Talking with Randy Julian about bioinformatics

My guest for this week’s Innovators show, Randy Julian, founded the bioinformatics company Indigo BioSystems to help modernize the process of drug discovery. The challenge — and opportunity — is partly to standardize the data formats used to represent experimental data, and to locate that data in shared spaces where it can be linked and recombined.

There’s also the crucial issue of reproducibility. One requirement, as Victoria Stodden said in my conversation with her, is to publish not just data but also the code that processes the data, ideally in an environment where data-transforming computation can be replayed and verified. One of the ways Indigo’s system does that is by hosting instances of R, the wildly popular statistical programming system, in the cloud.

Another key requirement for reproducing an experiment, Randy Julian says, is a robust and machine-readable representation of the design of the experiment. If I don’t know what you’re trying to prove, and how you’re trying to prove it, your data are just numbers to me. If I do know those things, I may be able to verify your results. And we may be able to automate more of the work using machine intelligence and machine labor — a vision that also inspires Jean-Claude Bradley, Cameron Neylon, and others to pursue open-notebook science.
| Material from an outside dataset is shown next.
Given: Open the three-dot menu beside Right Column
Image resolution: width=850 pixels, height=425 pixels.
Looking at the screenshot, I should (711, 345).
2 thoughts on “Talking with Randy Julian about bioinformatics

  1. Machine readability is certainly going to become more important but (at least in my field – chemistry) the machine readable versions of experiments will for some time represent only abstractions of what was done, leaving out key details in the original human readable lab notebooks. We’re just seeing too much variability in what human researchers do and observe to be completely captured by machine readable code with exhaustive semantic coverage.